Task to carry out -
Copy every line of the data that includes the string "Instruction".
··· Data for the task ···
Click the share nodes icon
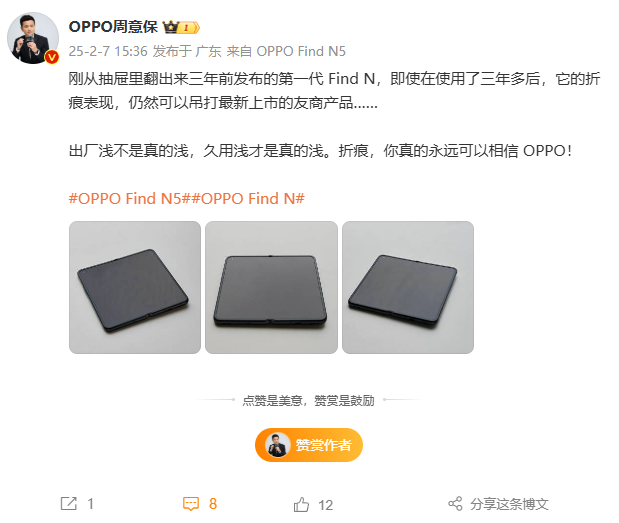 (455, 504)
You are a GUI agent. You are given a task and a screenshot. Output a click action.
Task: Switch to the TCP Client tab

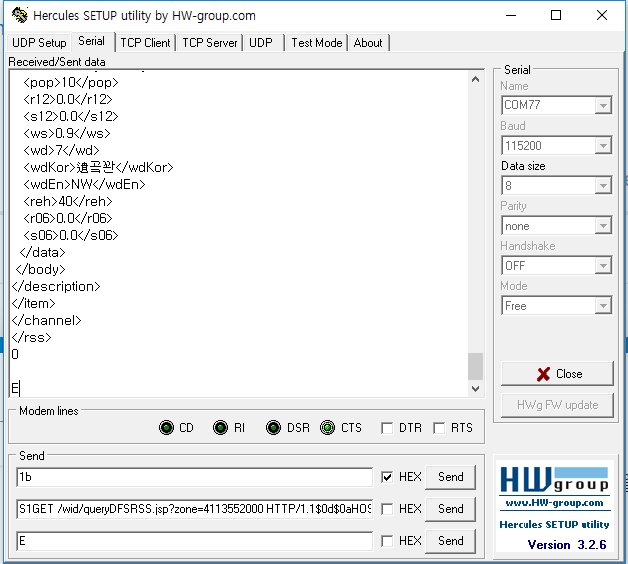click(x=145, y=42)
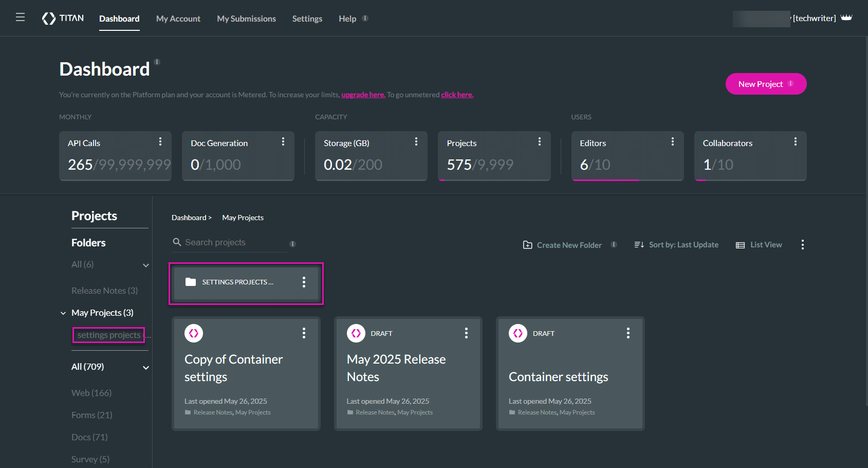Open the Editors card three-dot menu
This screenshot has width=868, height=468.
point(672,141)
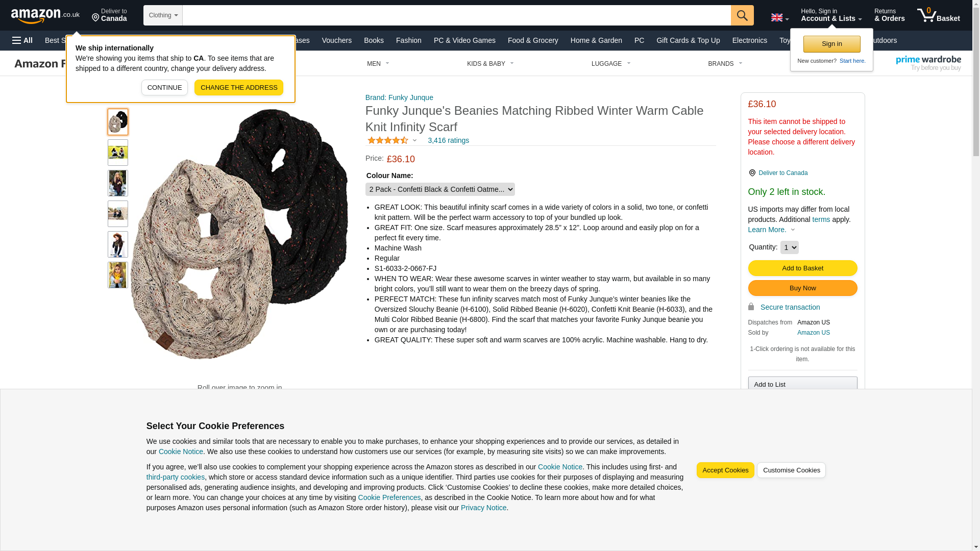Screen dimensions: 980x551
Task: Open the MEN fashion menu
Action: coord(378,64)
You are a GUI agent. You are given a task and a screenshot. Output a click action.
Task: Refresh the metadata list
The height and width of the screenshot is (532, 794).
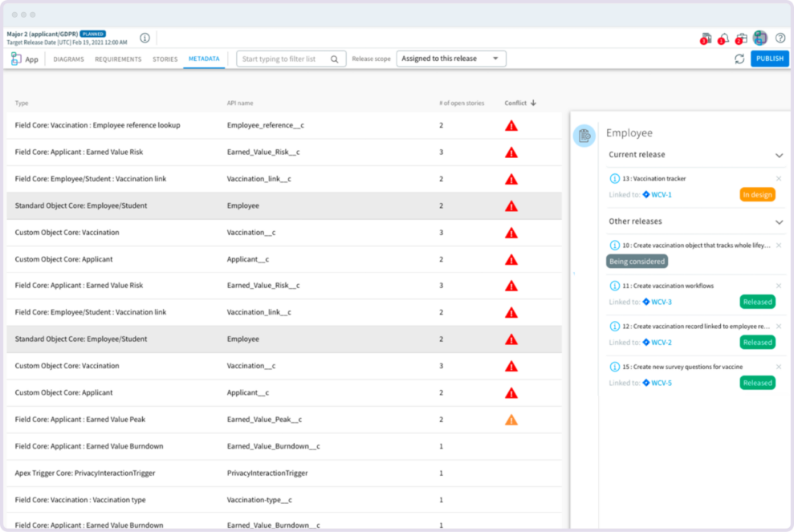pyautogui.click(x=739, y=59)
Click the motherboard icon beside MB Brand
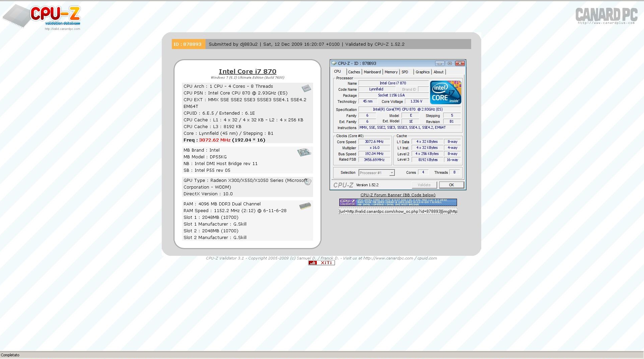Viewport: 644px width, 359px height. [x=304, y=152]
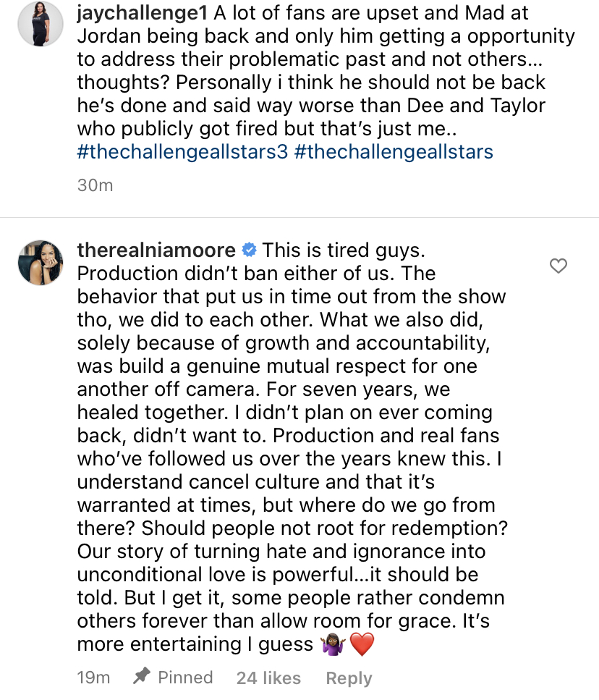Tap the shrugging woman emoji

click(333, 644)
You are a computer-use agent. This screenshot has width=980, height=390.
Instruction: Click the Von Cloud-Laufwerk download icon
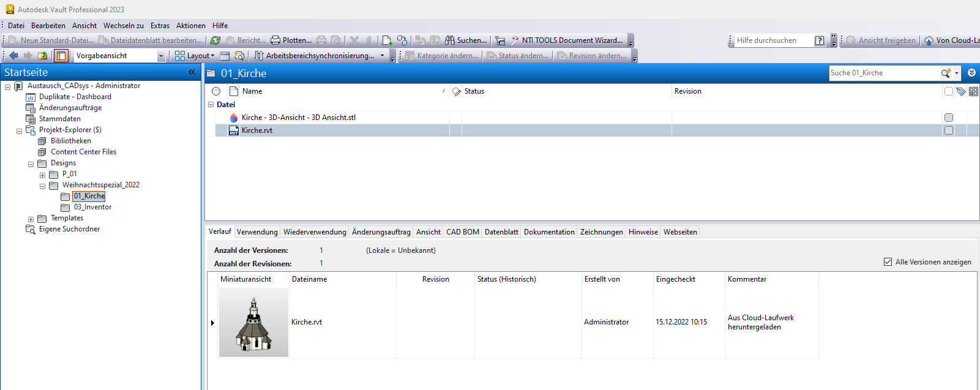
···
··· Data for the task ···
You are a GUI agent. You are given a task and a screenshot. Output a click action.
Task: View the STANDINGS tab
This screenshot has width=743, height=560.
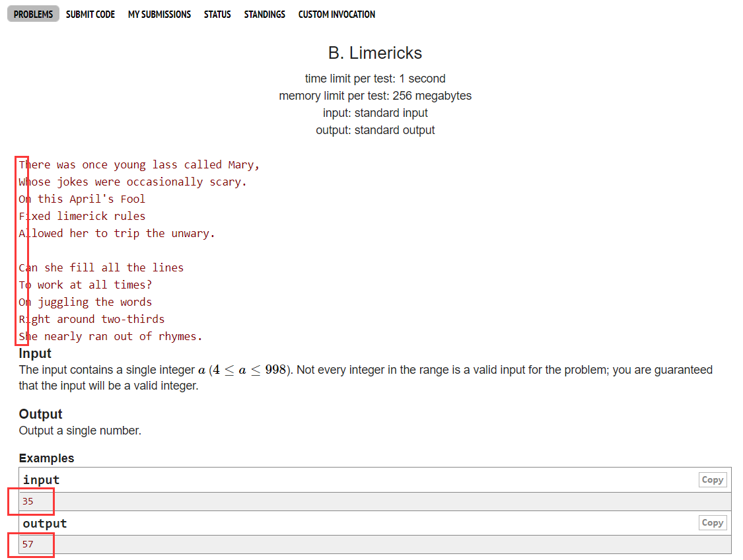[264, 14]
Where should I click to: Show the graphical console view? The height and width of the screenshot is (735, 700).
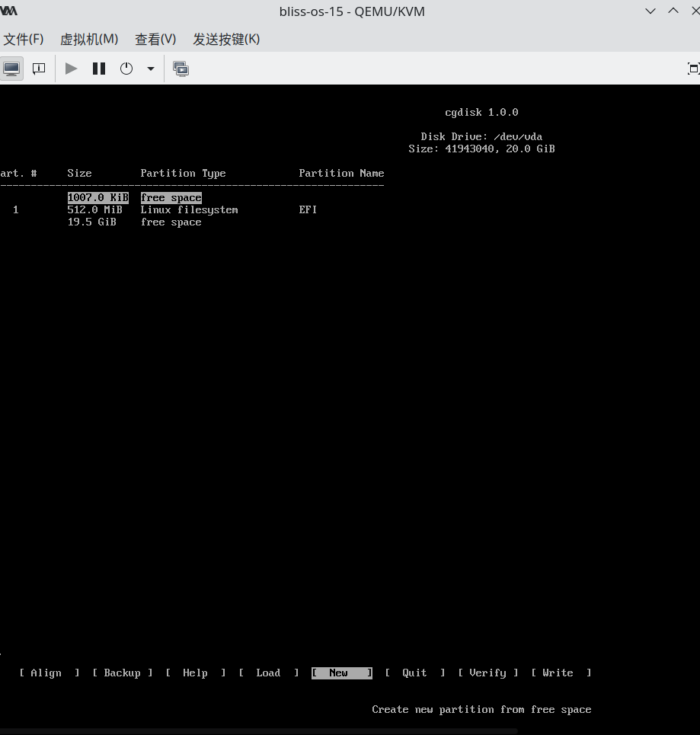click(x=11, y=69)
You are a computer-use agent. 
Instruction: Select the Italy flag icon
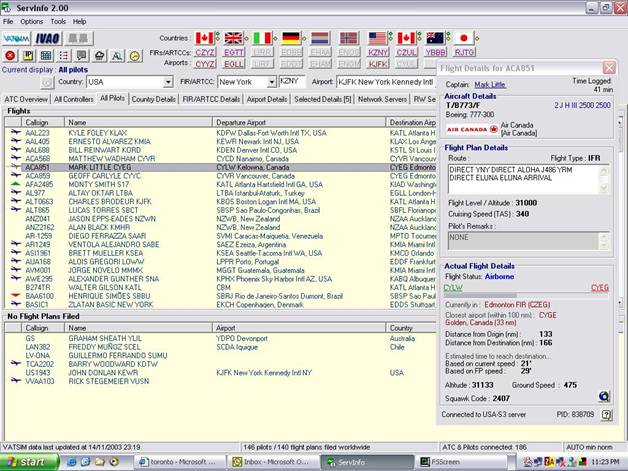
···
Result for this exercise -
Instruction: Click the Von Cloud-Laufwerk download icon
Instruction: Select the Italy flag icon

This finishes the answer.